(Collected data)
################

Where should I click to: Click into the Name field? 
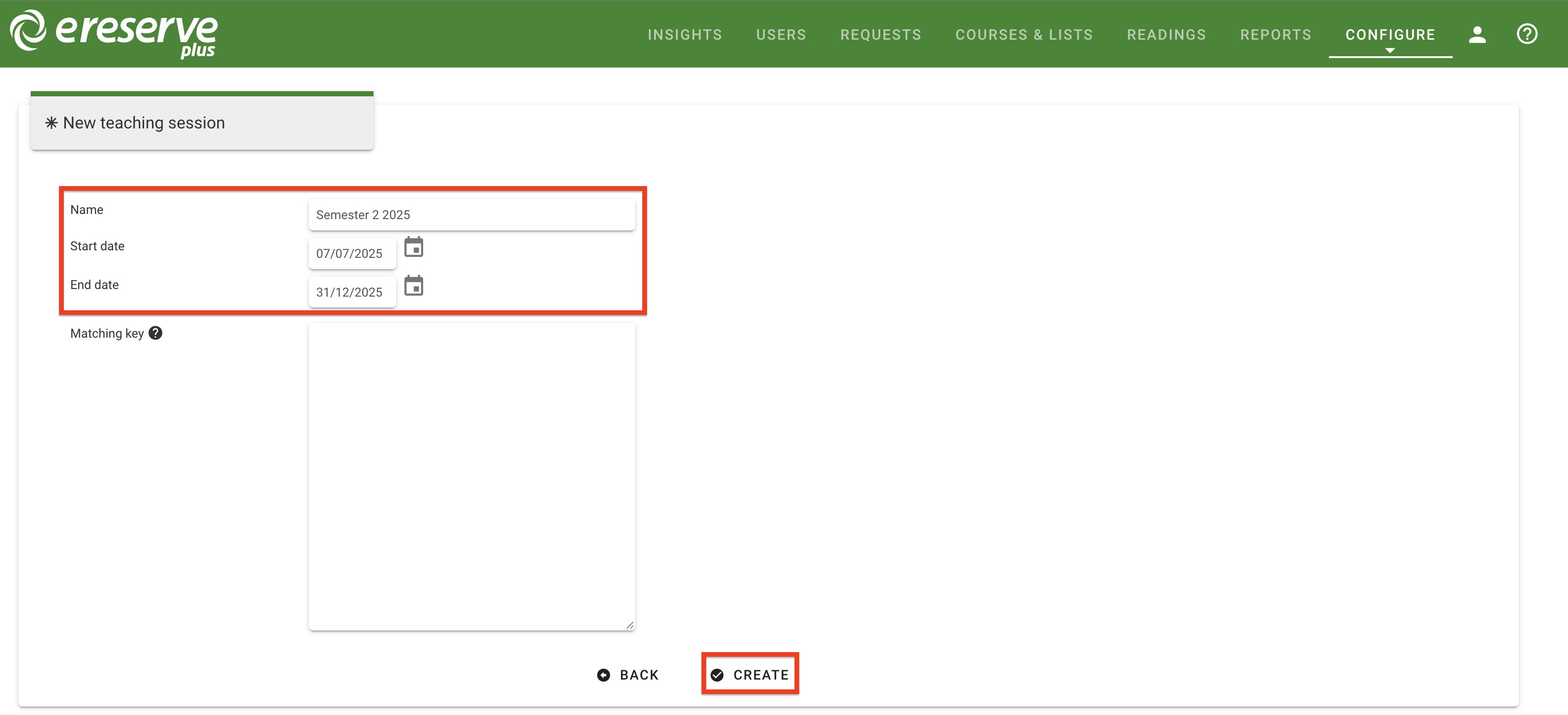point(471,215)
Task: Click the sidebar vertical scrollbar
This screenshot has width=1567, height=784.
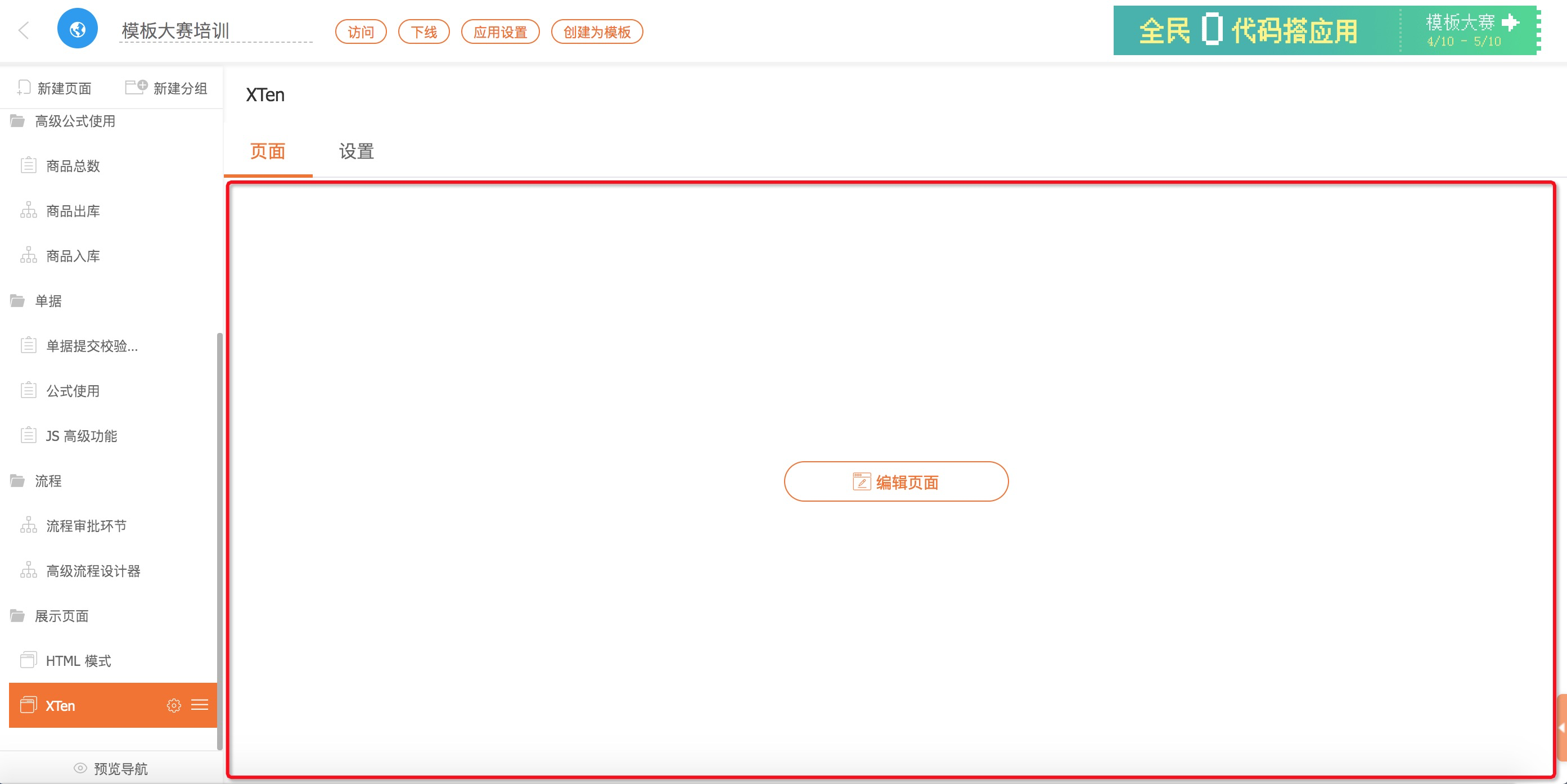Action: point(219,540)
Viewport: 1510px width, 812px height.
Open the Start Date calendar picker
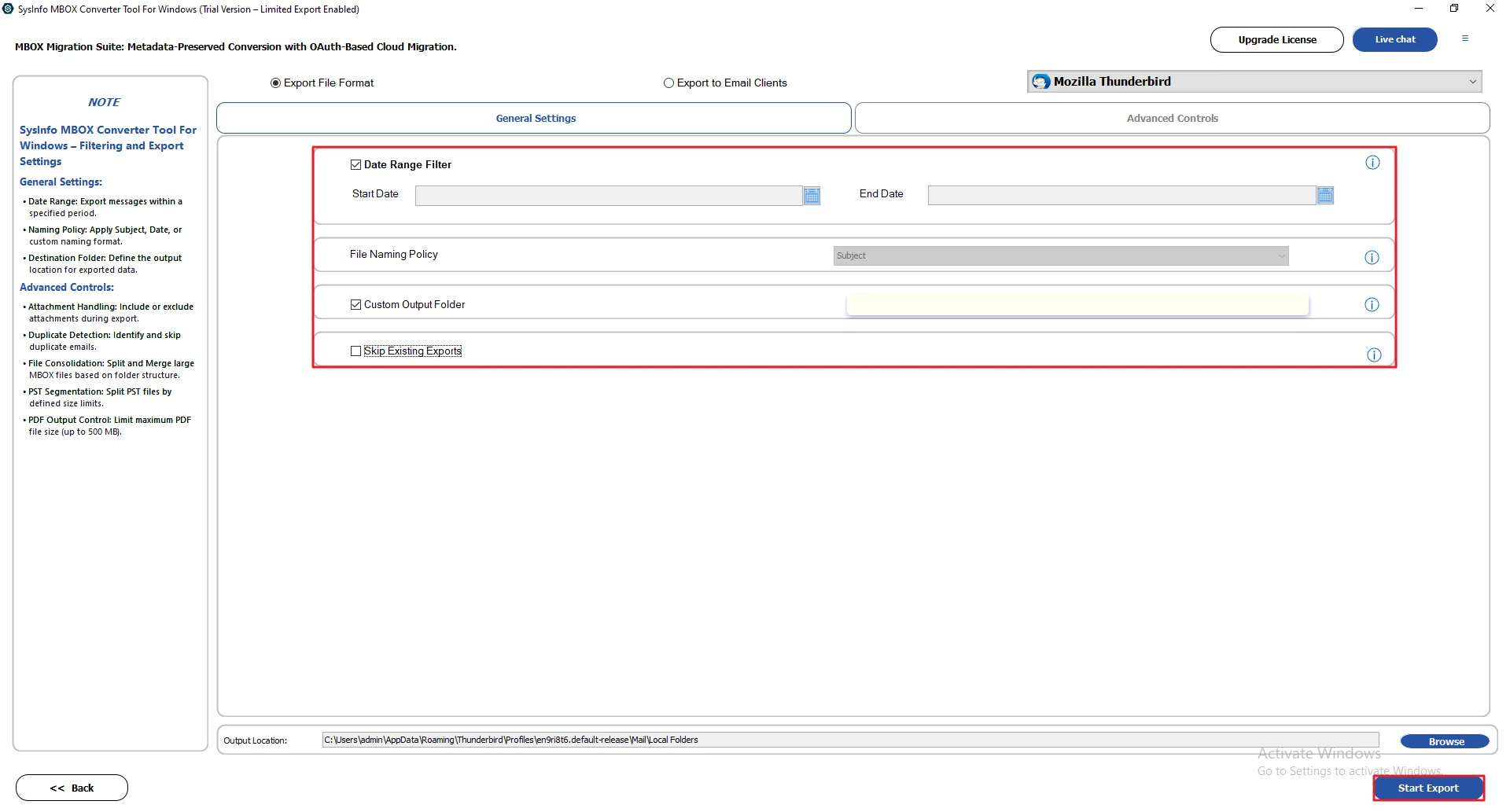coord(812,195)
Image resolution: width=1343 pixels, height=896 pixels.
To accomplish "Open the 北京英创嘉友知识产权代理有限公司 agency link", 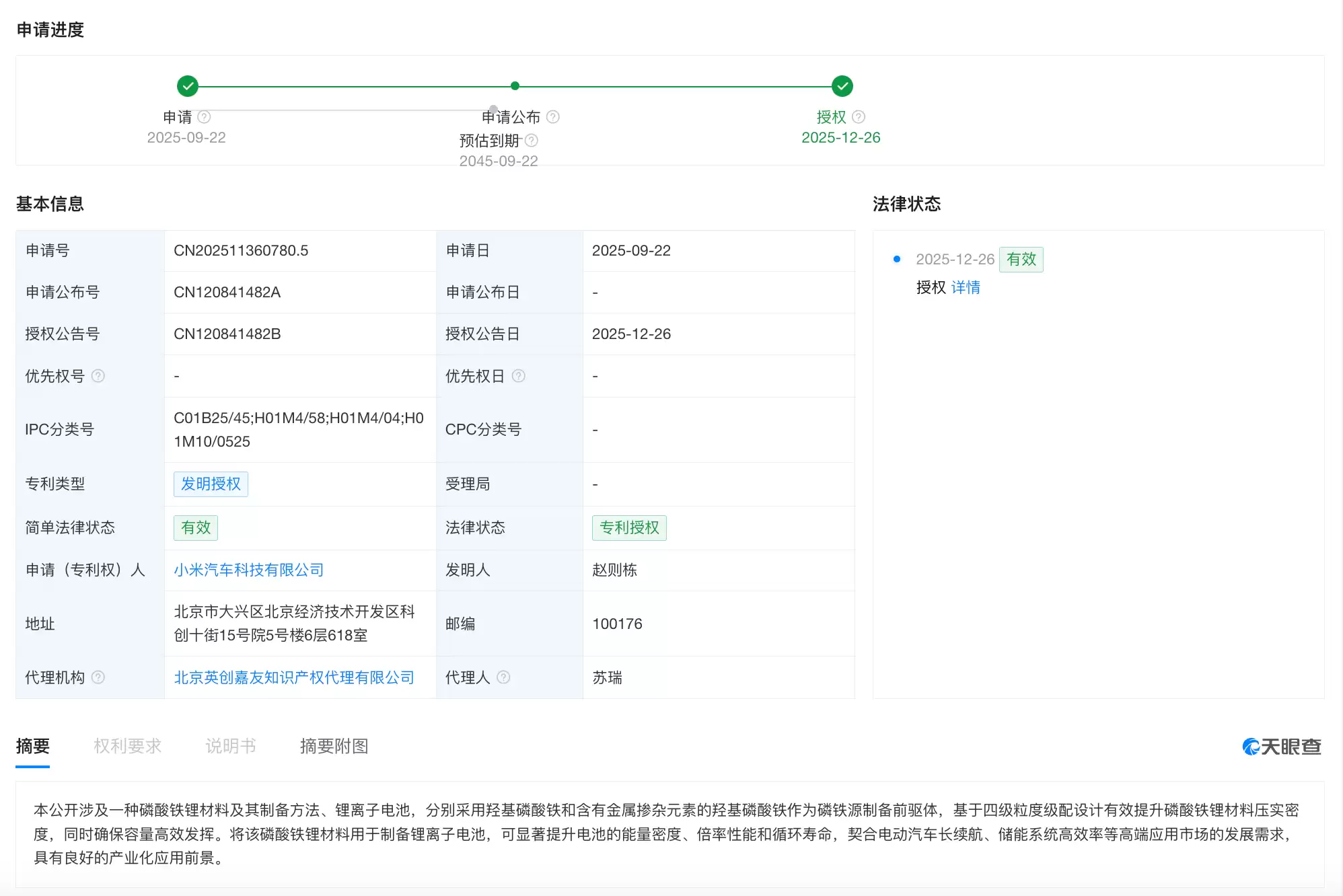I will (294, 677).
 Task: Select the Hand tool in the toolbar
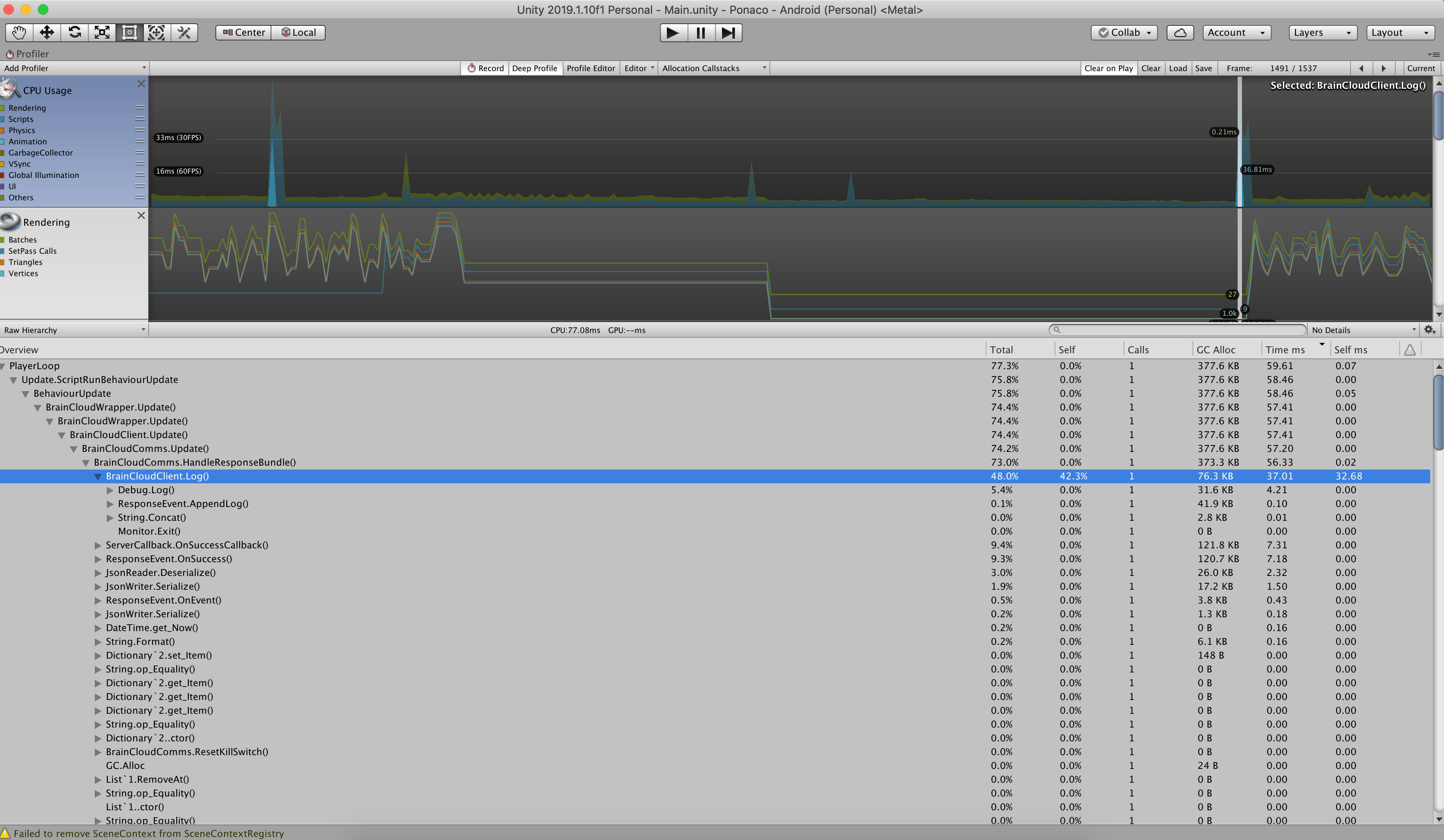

################

* **What the exercise asks**:
If a line in the data holds the string "Task", copy that line.

* **Result for this exercise**:
Task: Click the sidebar vertical scrollbar
 Task: Select the Hand tool in the toolbar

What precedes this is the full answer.